I dont think dayton made those embedded kos in 96. Nice set. I would have left the original spray on em. I had a set of triples nos i sold about two yr ago.


----------



## vouges17 (Jul 18, 2006)

very nice stash :thumbsup:


----------



## 83Cizzoupe (Jan 24, 2003)

Original spray made them look like crap. I was a little nervous when I obtained them, I spent a lot on them and had to see at some point what they truly looked like. Glad I did cus damn they look good. Anyway when someone else gets them they can soak them down in WD40 to store them if they choose. That's what a Dayton rep told me to use, and said its the same stuff they use.


----------



## 83Cizzoupe (Jan 24, 2003)

And rims are dated 96 and 97. These may have remained in their warehouse until they were actually purchased by someone a few years later. I have LRM's from 98 or 99 with Dayton ads that I think advertised the embedded k/o's, around the same time they were advertising all knockoff wire wheels coming with chrome adapters


----------



## LOWELLRIDER (Apr 4, 2005)

Good dude to deal with. 
TTT


----------



## JB45 (Jan 9, 2010)

Pm'd


----------



## 83Cizzoupe (Jan 24, 2003)

TTT New Prices


----------



## ~DROPITLOW~ (Oct 28, 2010)

:thumbsup:


----------



## MR.59 (Mar 29, 2006)

83Cizzoupe said:


> And rims are dated 96 and 97. These may have remained in their warehouse until they were actually purchased by someone a few years later.
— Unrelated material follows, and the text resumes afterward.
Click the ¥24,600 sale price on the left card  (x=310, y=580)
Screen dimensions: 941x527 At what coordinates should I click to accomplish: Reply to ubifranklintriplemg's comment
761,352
I have LRM's from 98 or 99 with Dayton ads that I think advertised the embedded k/o's, around the same time they were advertising all knockoff wire wheels coming with chrome adapters


the later build date on them rims show the high level of "QUALITY" that dayton WAS known for. much different story today
those are the the rims, and the shine i remember seeing


----------



## 83Cizzoupe (Jan 24, 2003)

Thanks Mr. 59

Also if there's any interest in just the 5 rims OR just the 5 knockoffs I might spilt up if the price is right


----------



## 83Cizzoupe (Jan 24, 2003)

*NEW PRICES AGAIN *:uh:* >>> I WOULD LIKE TO SALE THESE SOON!!!*


----------



## 83Cizzoupe (Jan 24, 2003)

Buy them


----------



## 83Cizzoupe (Jan 24, 2003)

Set of 5 Gold Center 100 Spoke STAMPED DAYTONS still for sale!


----------



## Dusk til Dawn (Jan 14, 2009)

83Cizzoupe said:


> Set of 5 Gold Center 100 Spoke STAMPED DAYTONS still for sale!


NEW PRICE YET


----------



## 83Cizzoupe (Jan 24, 2003)

$3,675


----------



## 83Cizzoupe (Jan 24, 2003)

*NEW PRICE 4/30/2014 $3,500 For the Set of FIVE Goldback Daytons with All accesories. I'm now losing quite a bit on these! Had a serious buyer I was holding them for but that fell through. I would like these gone soon. This is an incredible price on these. How often do you see a set like this still???*


----------



## Wicked Wayz (Mar 19, 2011)

Pm sent


----------



## ~DROPITLOW~ (Oct 28, 2010)

:thumbsup:


----------



## 83Cizzoupe (Jan 24, 2003)

Ttt


----------



## lone star (May 22, 2003)

2500??


----------



## lone star (May 22, 2003)

Txt me pls 832 228 0230


----------



## Midwest Ridaz (Aug 17, 2008)

I would contact high end builders like Bowtie Connection, Homies Hyd,Mario's Autoworks,Super Natural, Ultimate Hyd. ,Lowlife they probably have customers spending big $$$ on cars and want the best wheel to go on their car.....just an idea..


----------



## 83Cizzoupe (Jan 24, 2003)

Midwest thanks for the heads up... I figure any of those cats would spot this by now if they we're looking for something like this. I am definitley limited as far as potential buyers. If I have to I'll just keep sitting on them while they go up higher in collectibiltiy and value. It's not like I'm losing the roof over my head or anything, just that their taking up space in my spare room while they should be on a show car.


----------



## 83Cizzoupe (Jan 24, 2003)

Lone Star thanks but I need more out of them than that


----------



## 83Cizzoupe (Jan 24, 2003)

$3,500 Set of 5 with Accessories, $2,900 Set of 4 with Accesories


----------



## Midwest Ridaz (Aug 17, 2008)




----------



## 83Cizzoupe (Jan 24, 2003)

S O L D


----------



## *ROADSTAR* (Sep 16, 2010)

Nice bro!!
Bout dam time..


----------